Dropbox reads your files...kinda

Naughty Dropbox

Well, here's an interesting little tidbit for those that use Dropbox to store or share files.

We have all seen documents getting leaked out of large organisations to the public, and invariably said company usually get's the documents removed for legal reasons from wherever they are being hosted. In fact, after the supposed presentation about the XBOX 720 leaking, we saw it being removed from Scridb.com at the request of Covington & Burling LLP which is a firm known to have dealings with Microsoft.

None of that is surprising, but today Windows Phone Centrals Daniel Rubino sent me a certain document via Dropbox so that I could take a look at it. However, trying to download the file just returns the image you can see above. This was not a link shared publically, but yet, it was removed seemingly automatically.

That begs the question, do storage companies analyze your files' content as you upload them? They no doubt have a clause in their terms that allows them to do just that, but it is another thing actually seeing it used.

Moral of the story? Don't use commercial cloud storage to share secret files.



There are 18 comments. Sign in to comment

Shane says:

Exactly why I do my own cloud using Synology's DiskStation. 

ade333 says:

Synology is really a fantastic solution that hasn't gotten enough credit yet. I can only imagine what they will do once the money starts rolling in.

vedichymn says:

Of course they do.  This is why Dropbox is still up and Megaupload is not.

ZX9 says:

Exactly why this isn't truly news. If they DIDN'T read your files, it would be news.

tuckernick says:

I doubt it. They probably just hash the file after upload and compare it against a list a known 'forbidden' hashes. That'd be the cheapest way to do copyright violation detection and takedown. It might've taken a while if they have some background job that does the scrubbing.
Test it by changing some of the contents of the file and uploading again with a different file name.

Targus says:

Every hash could collide, and it must collide given billions of files are uploaded. If they don't employ human inspection on each hash collision, the false positive rate will be too high to bear.

CJ Thunder says:

What about emailing an attachment? What about using SkyDrive upload instead of attaching?

Big Supes says:

Oops... my only use for Dropbox is to stash all of my porn. :D

B4PJS says:

You got one of your tags wrong for the post, it is DMCA not DCMA :-)

Nataku4ca says:

have u guys tried skydrive to see if the same thin arises?

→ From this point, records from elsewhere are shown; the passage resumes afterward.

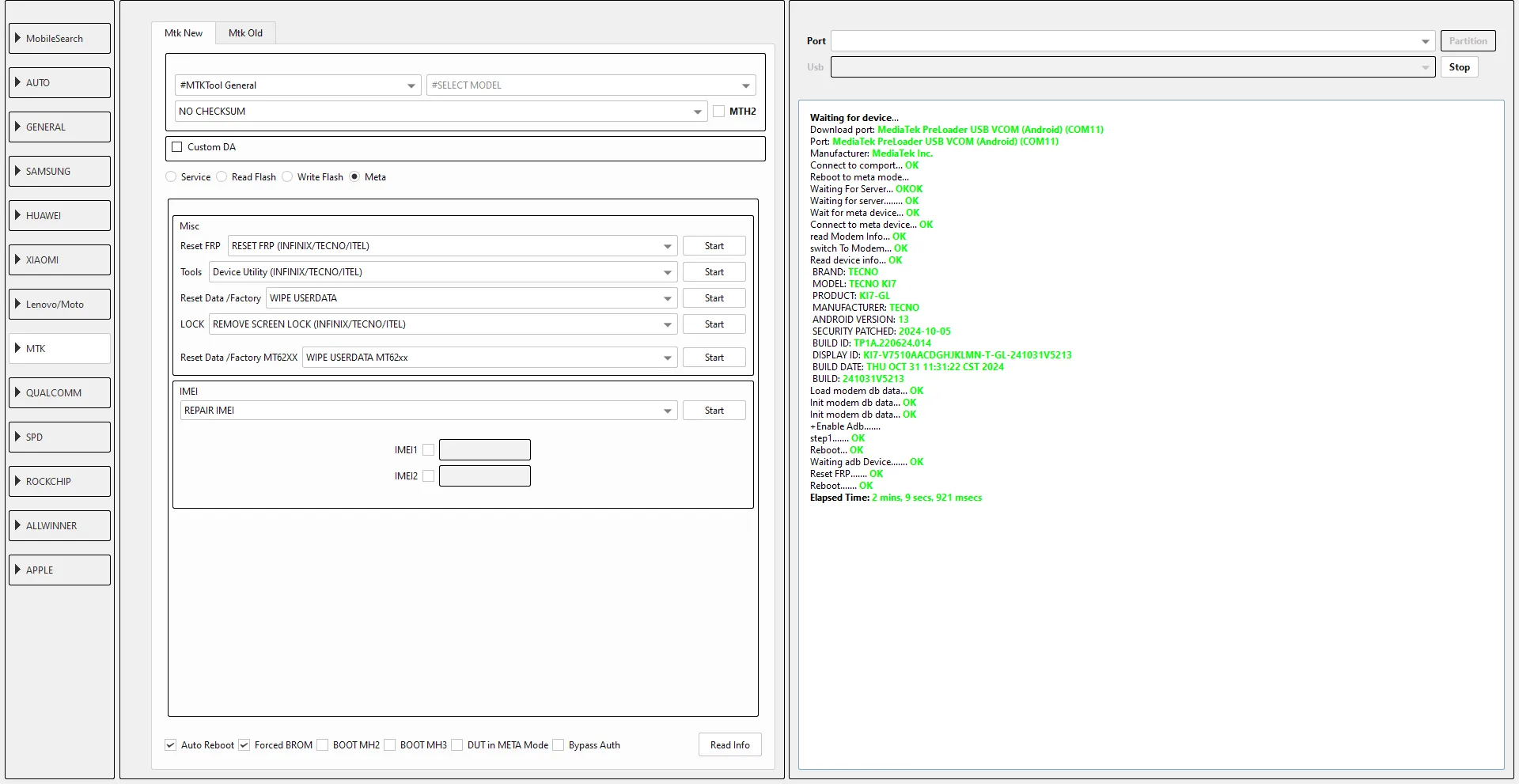Image resolution: width=1519 pixels, height=784 pixels.
Task: Enable the Custom DA checkbox
Action: tap(177, 147)
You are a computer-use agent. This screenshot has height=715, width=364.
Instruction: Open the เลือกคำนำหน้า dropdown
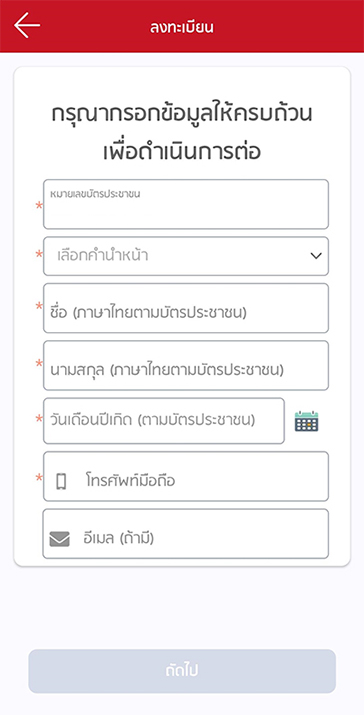click(186, 256)
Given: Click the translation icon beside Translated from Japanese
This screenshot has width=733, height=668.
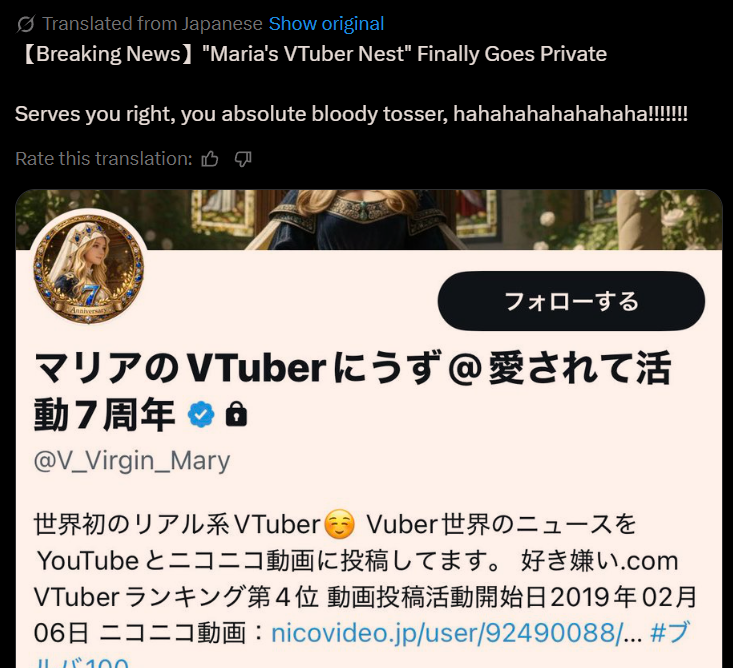Looking at the screenshot, I should click(x=25, y=24).
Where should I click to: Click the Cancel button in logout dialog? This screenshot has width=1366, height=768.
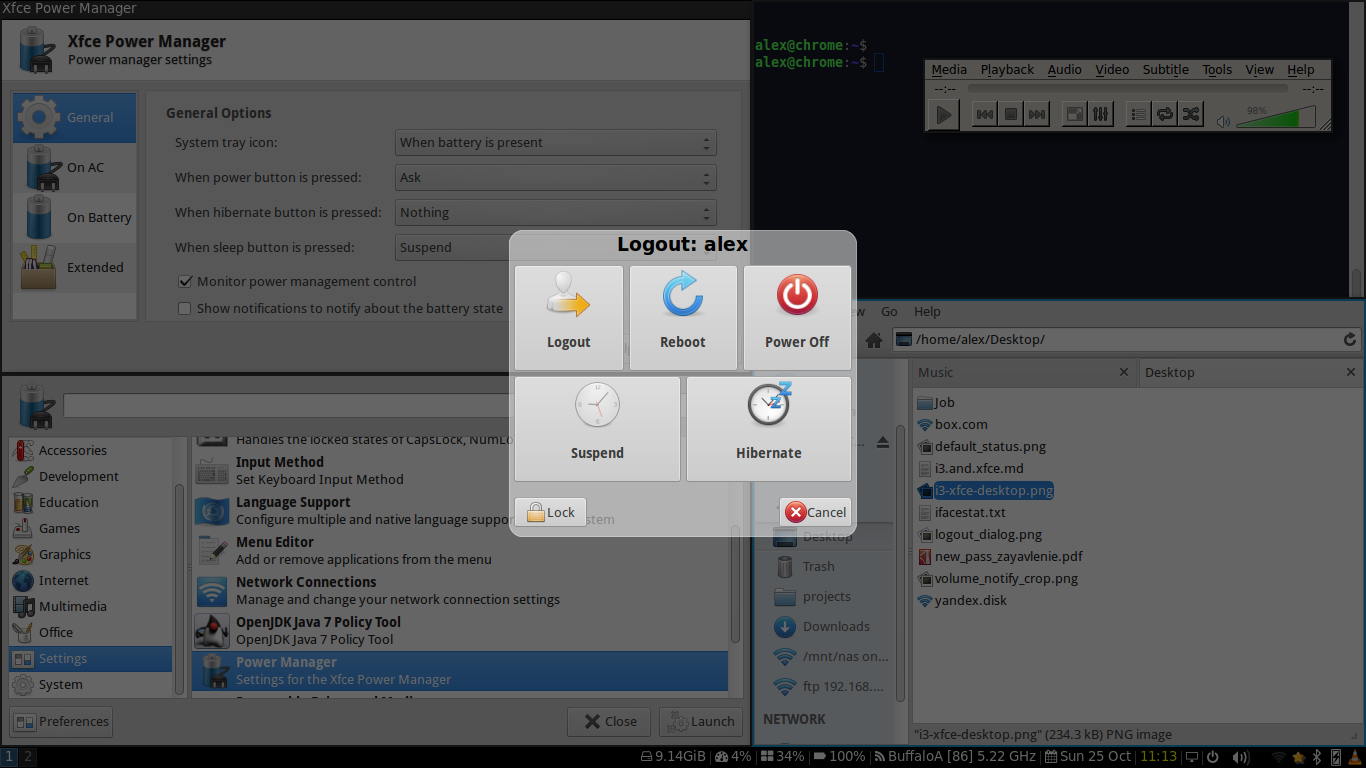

Read what it says. Digital Millennium Copyright Act by Microsoft. SkyDrive = Microsoft. Probably safe to assume SkyDrive cannot be trusted either imo.

chall3ng3r says:

I'd just add these type of files in a rar/zip with password. Or I can create encrypted container inside Dropbox, and update stuff inside it.

// chall3ng3r//

ade333 says:

Thats great but not the real point... The issue is how far can they go with this. Could they create "indecent" rules and start blocking your content because of too many swears. Dropbox and others can filter as they please, so if every provider out there developed a similar code of conduct, our freedom of speech could be compromised simply because we chose it, and there's no one left to provide unrestricted access/storage/resources.

Targus says:

Does DMCA or other copyright protection policy only apply to shared folder? If they also apply to private back up folder, I think it goes too far.
I even think it went already too far to inspect non-public/limited access/small private party file sharings.

It works the same with SkyDrive.

Solidstate89 says:

You mean you used Dropbox and not Skydrive? :-O

FacilisDK says:

For shame... ;)

venetasoft says:

Dropbox is now dead for me, as Google, privacy comes first.